Pourtant, cette liberté se heurte souvent aux traditions ancrées dans certaines régions, où les familles jouent un rôle central dans le choix des futurs époux. Dans l’Ouest-Cameroun, par exemple, les parents n’hésitent pas à sélectionner méticuleusement l’époux ou l’épouse pour leur enfant. Leur objectif ? Éviter toute union avec une personne issue d’une famille jugée peu recommandable. Cette approche s’accompagne d’une vérification approfondie des antécédents familiaux, sur plusieurs générations. Une fois le choix validé, des rencontres sont organisées entre les familles concernées. Si le consentement mutuel est obtenu, les futurs mariés sont informés, et le mariage est célébré selon les rites traditionnels.
« Dans notre communauté, le mariage ne relie pas seulement deux individus, mais deux familles. Ce sont elles qui scellent l’union, et non les futurs époux », explique Waffo Marie Chantal, originaire de l’Ouest-Cameroun et résidente à Yaoundé.

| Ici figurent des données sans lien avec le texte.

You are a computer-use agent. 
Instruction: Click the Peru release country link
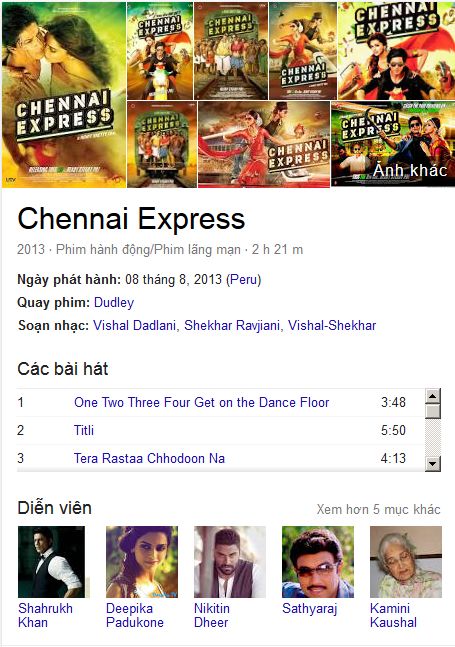click(243, 280)
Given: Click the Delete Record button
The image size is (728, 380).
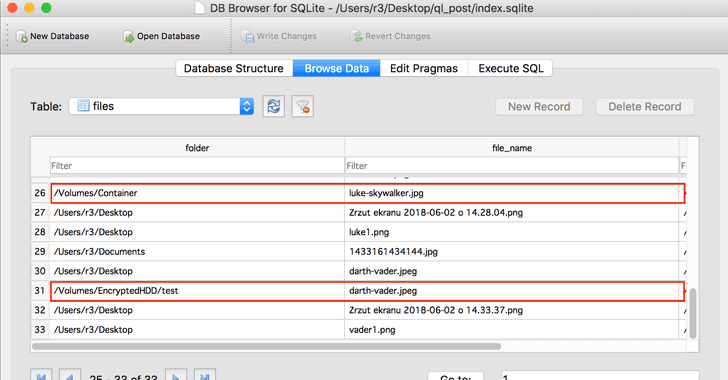Looking at the screenshot, I should (x=645, y=107).
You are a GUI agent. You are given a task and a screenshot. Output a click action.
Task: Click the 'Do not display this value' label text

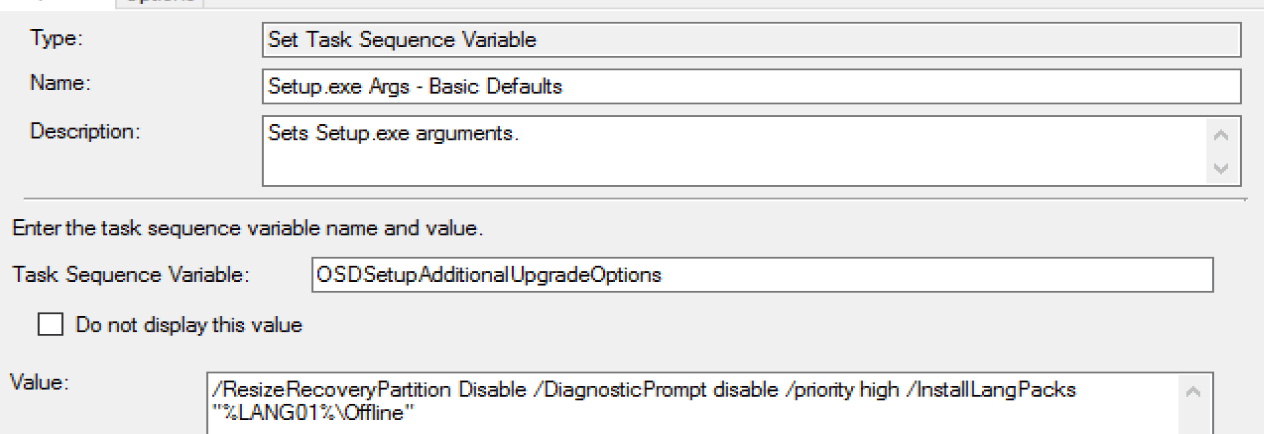coord(188,325)
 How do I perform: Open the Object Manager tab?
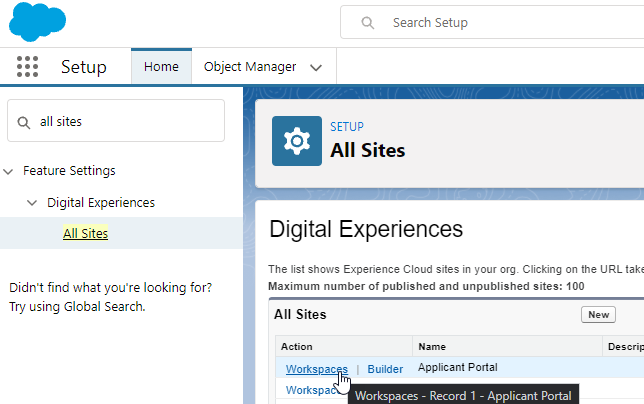click(250, 67)
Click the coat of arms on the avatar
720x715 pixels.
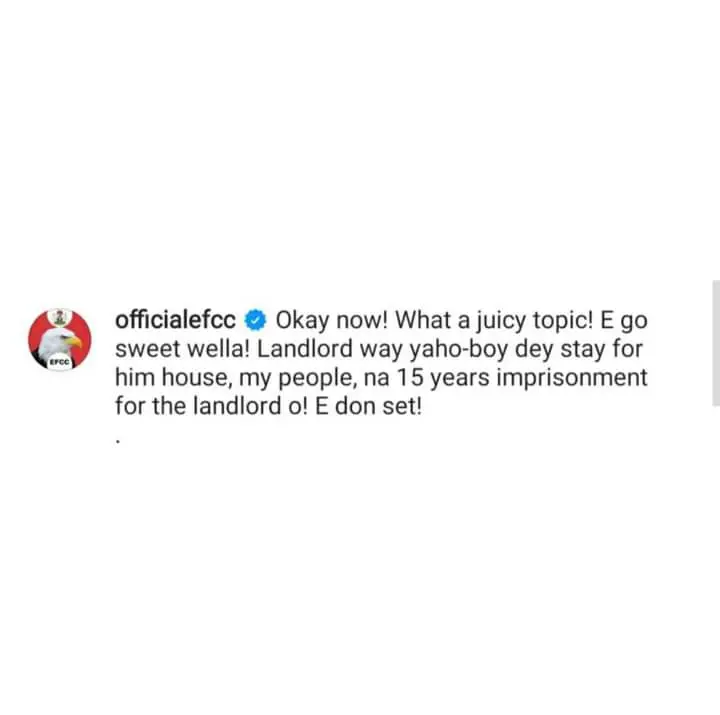point(60,317)
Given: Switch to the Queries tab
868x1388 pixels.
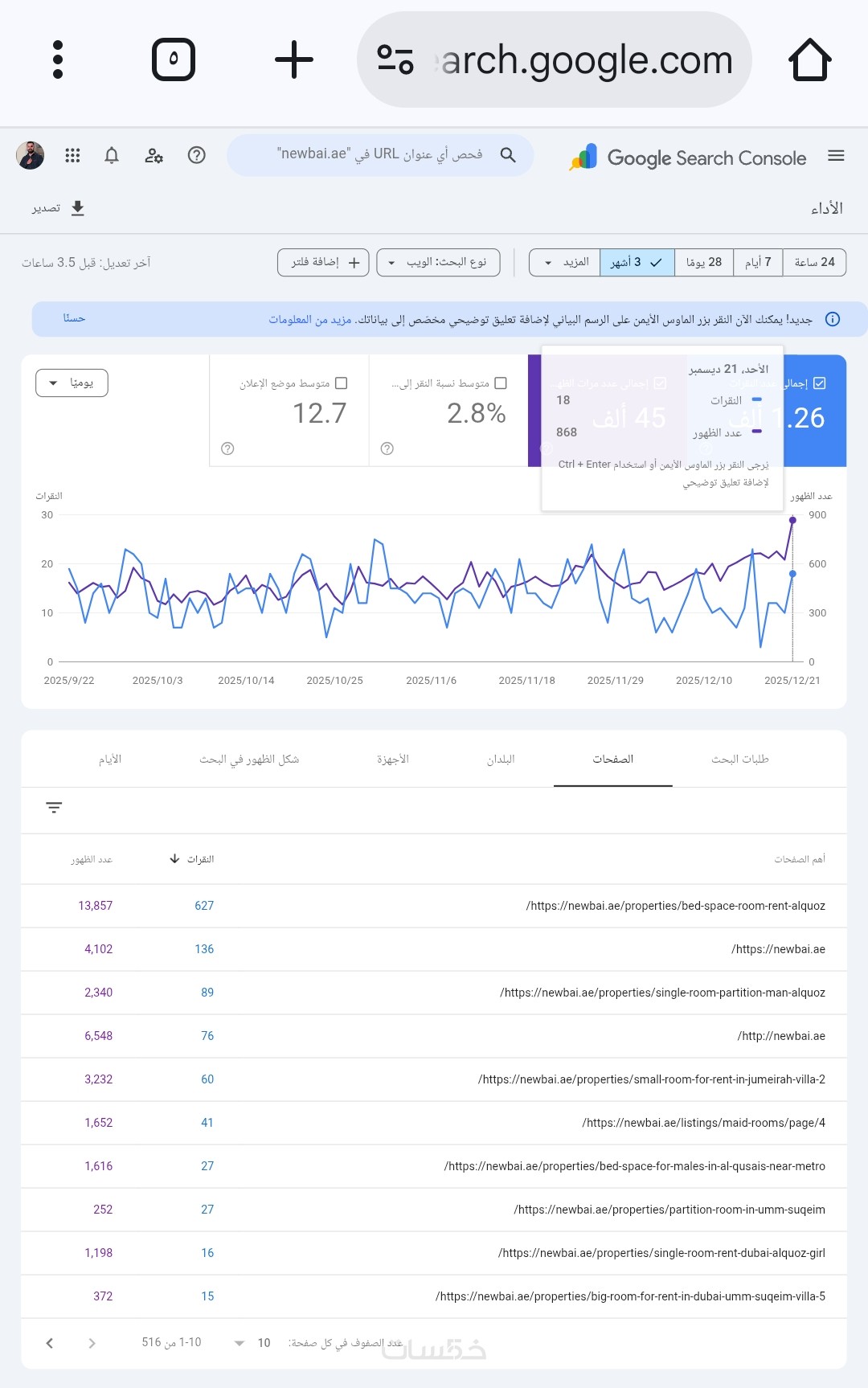Looking at the screenshot, I should (739, 760).
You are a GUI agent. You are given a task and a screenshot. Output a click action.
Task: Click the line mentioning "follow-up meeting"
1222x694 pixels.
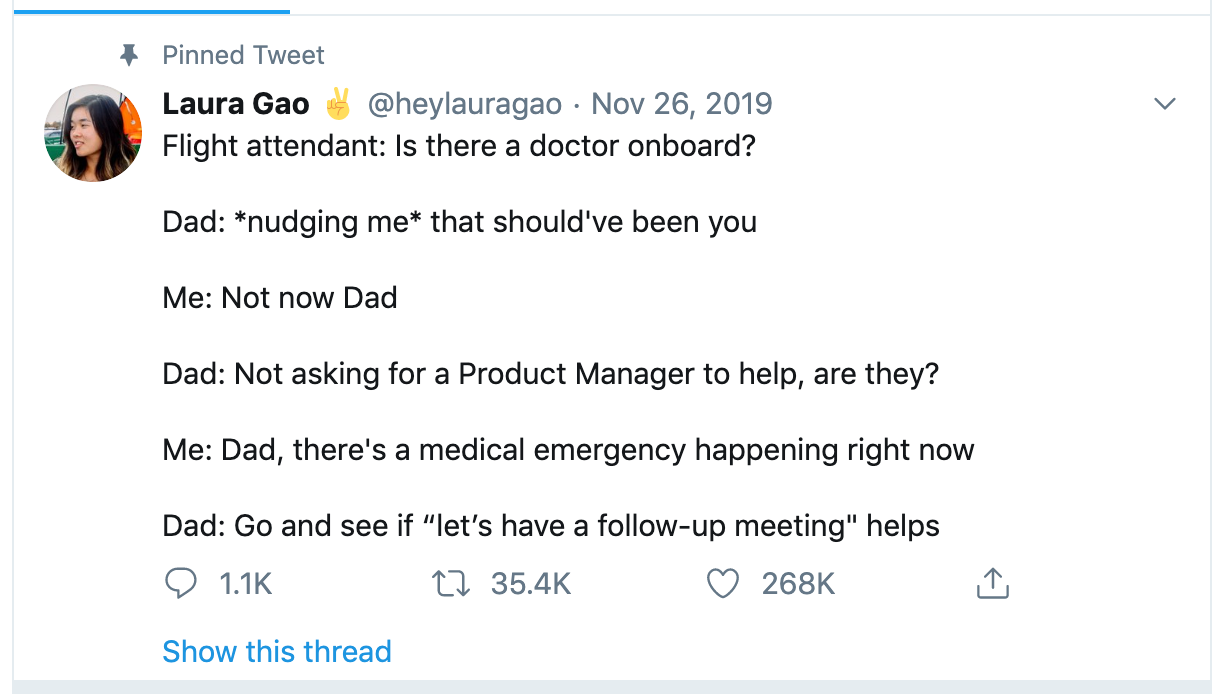[x=551, y=526]
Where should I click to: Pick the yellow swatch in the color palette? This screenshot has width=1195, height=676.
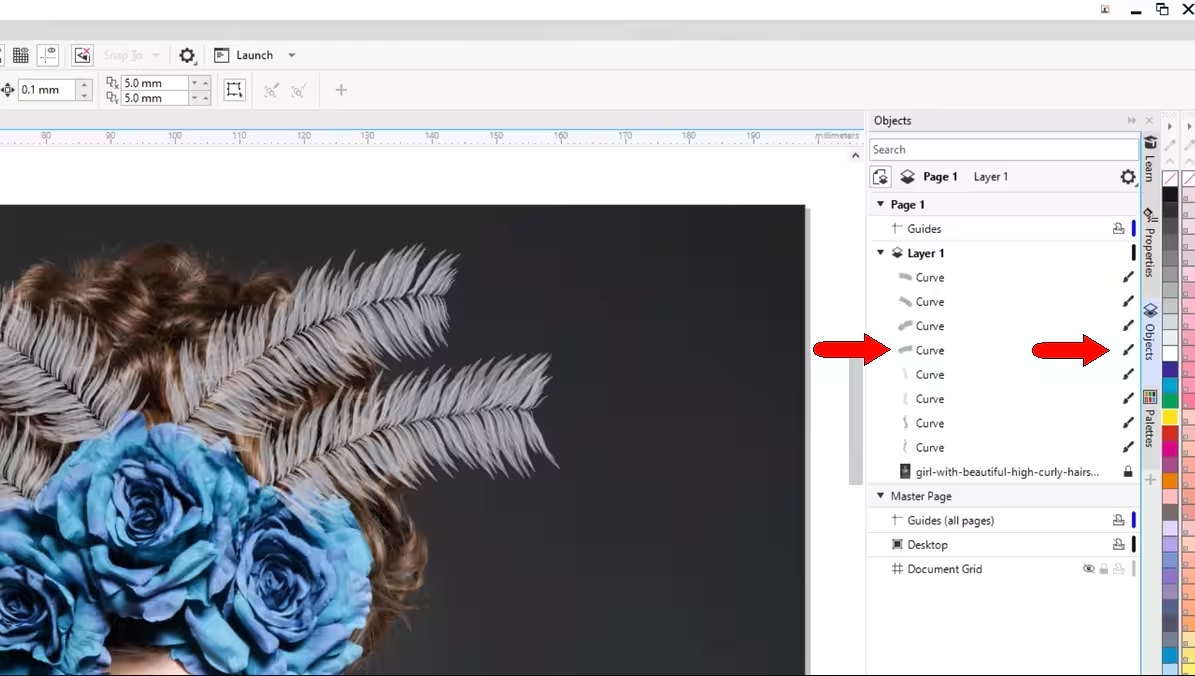[x=1169, y=416]
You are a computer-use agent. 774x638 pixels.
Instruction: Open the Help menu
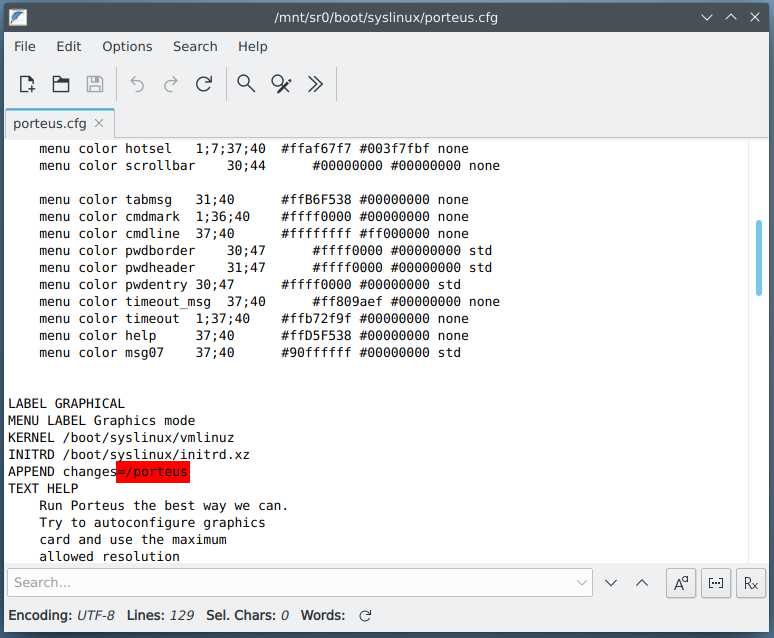click(x=253, y=46)
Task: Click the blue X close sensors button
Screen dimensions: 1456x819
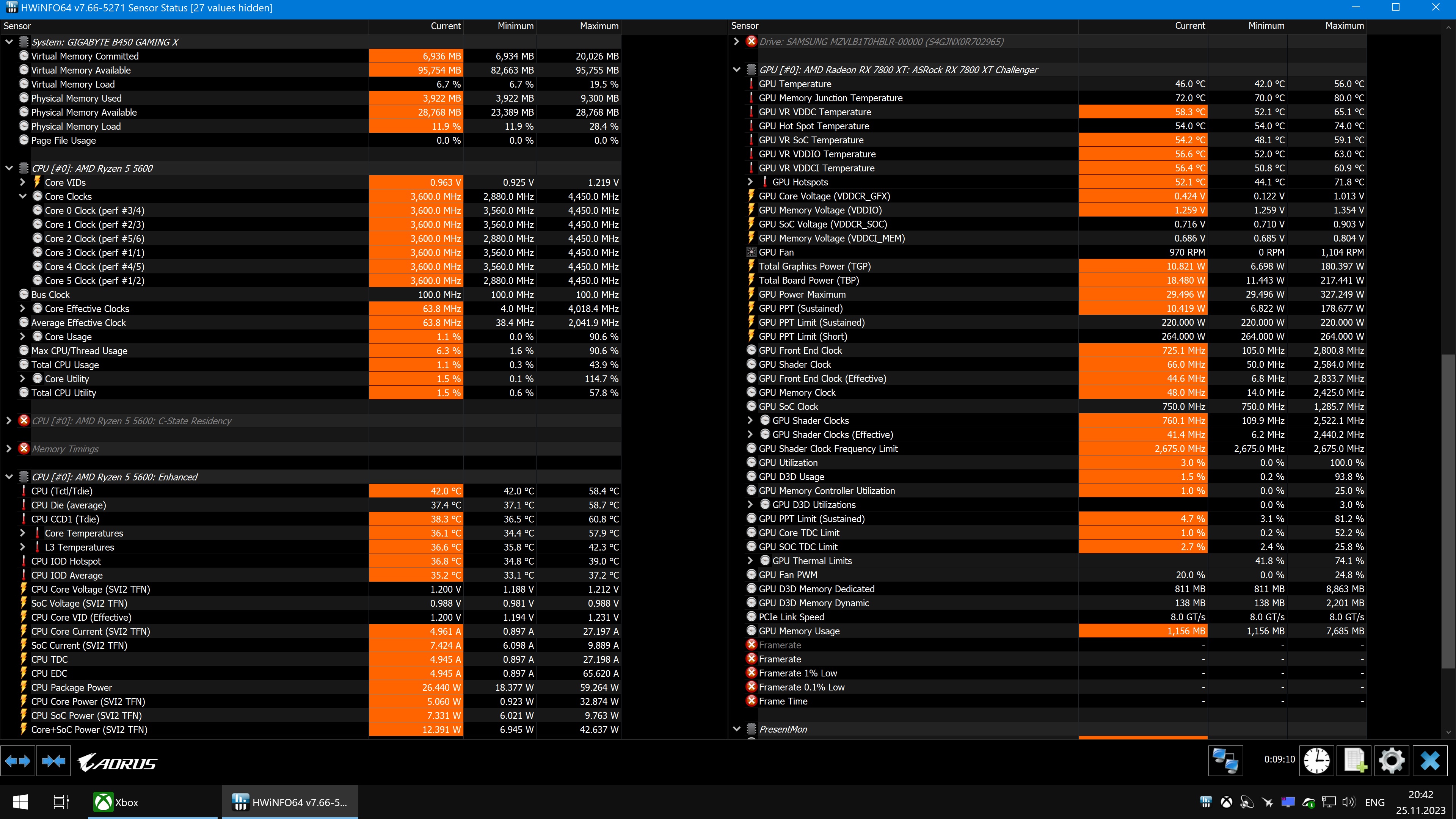Action: pyautogui.click(x=1430, y=761)
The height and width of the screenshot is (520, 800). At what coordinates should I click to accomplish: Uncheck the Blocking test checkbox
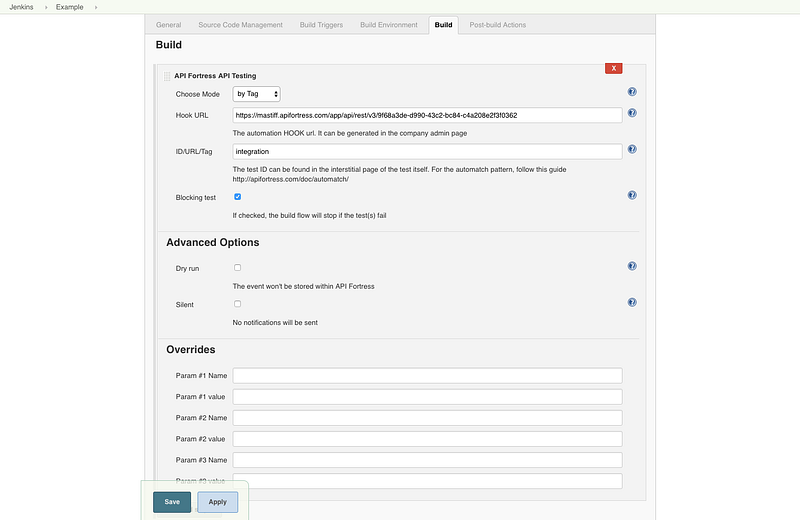pyautogui.click(x=237, y=197)
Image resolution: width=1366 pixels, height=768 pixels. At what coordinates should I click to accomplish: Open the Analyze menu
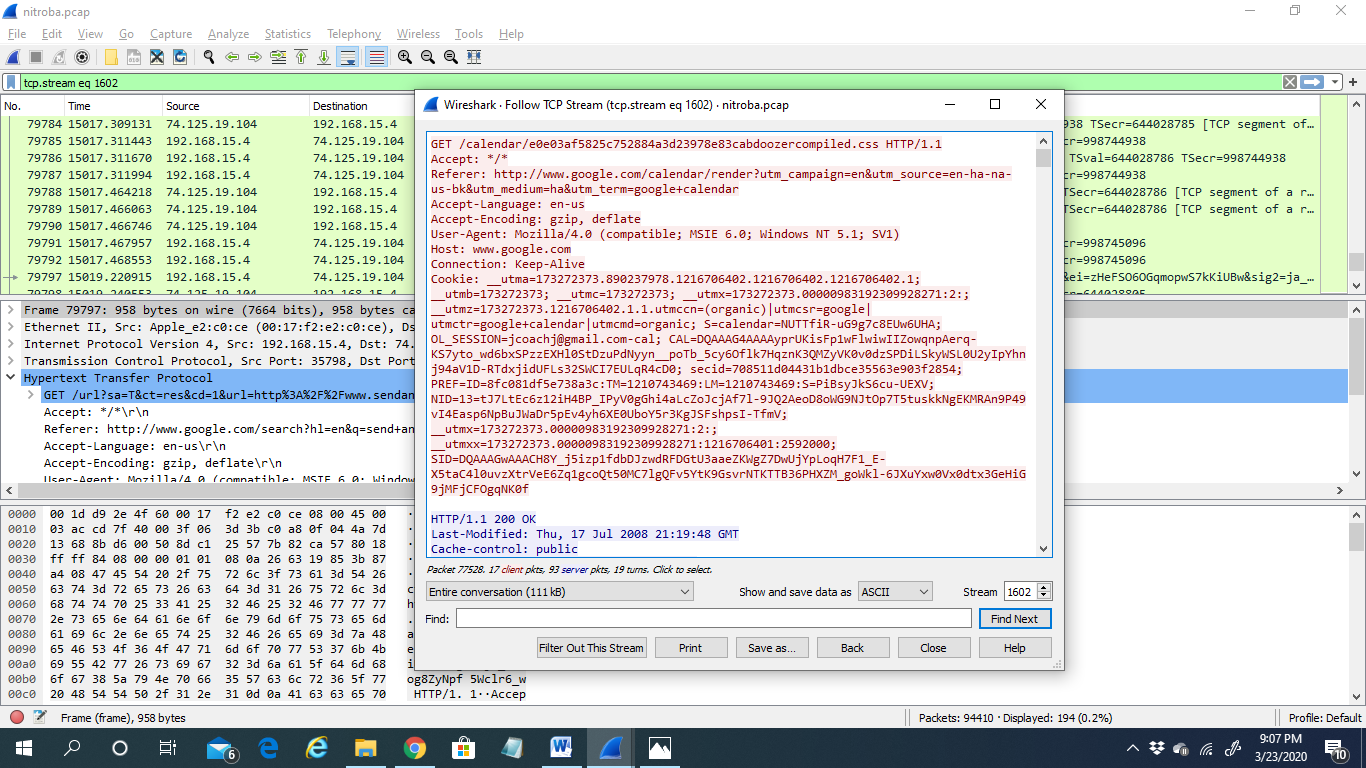pyautogui.click(x=228, y=34)
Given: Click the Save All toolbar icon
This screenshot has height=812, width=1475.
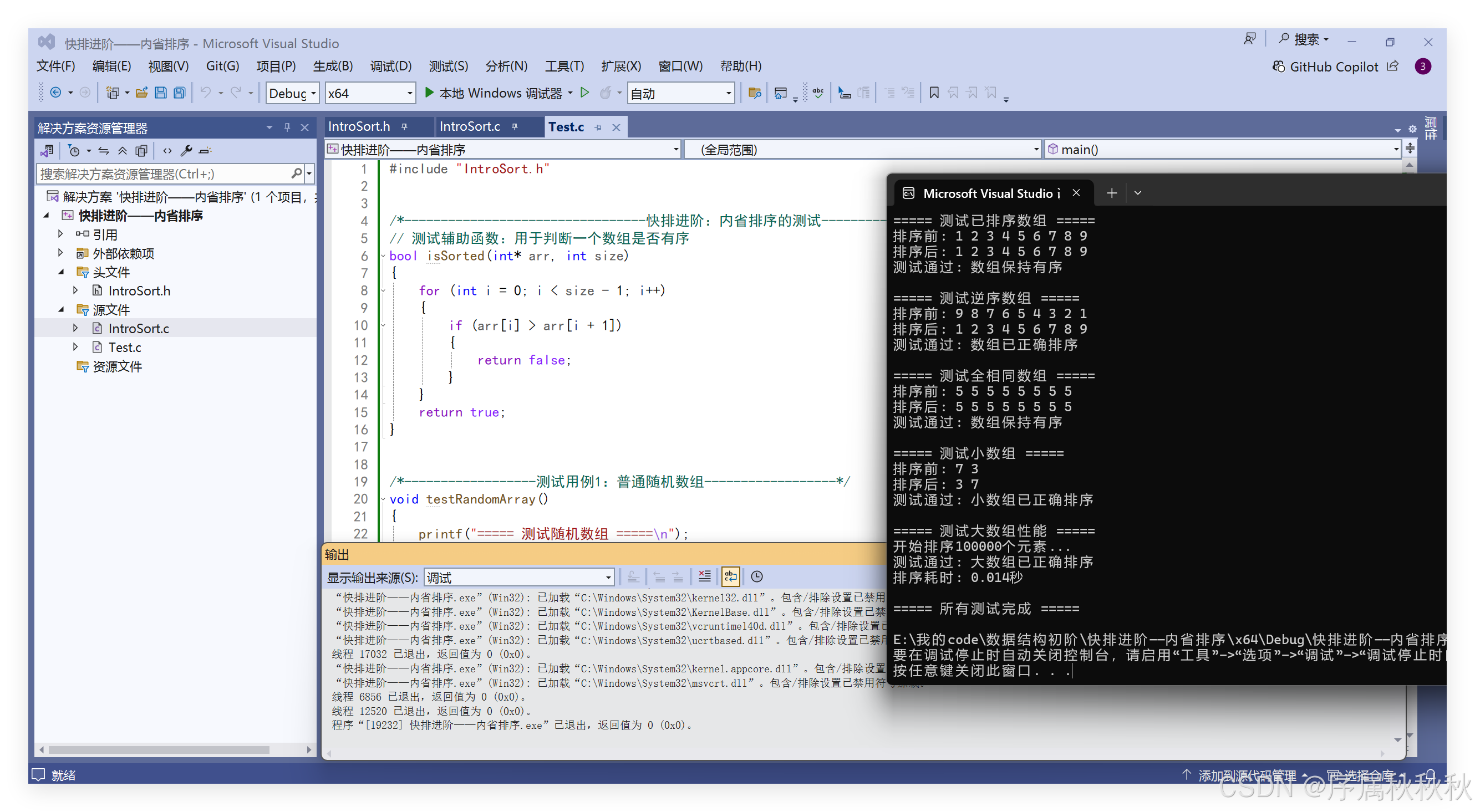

Face à cette pratique, les jeunes générations expriment un rejet croissant. Audrey Wandji, habitante du quartier Biyem-Assi, incarne cette nouvelle génération : « Je refuse catégoriquement que mes parents choisissent mon futur mari. Mon cœur doit être engagé dans cette décision. Je ne peux accepter qu’un inconnu soit imposé comme compagnon de vie. »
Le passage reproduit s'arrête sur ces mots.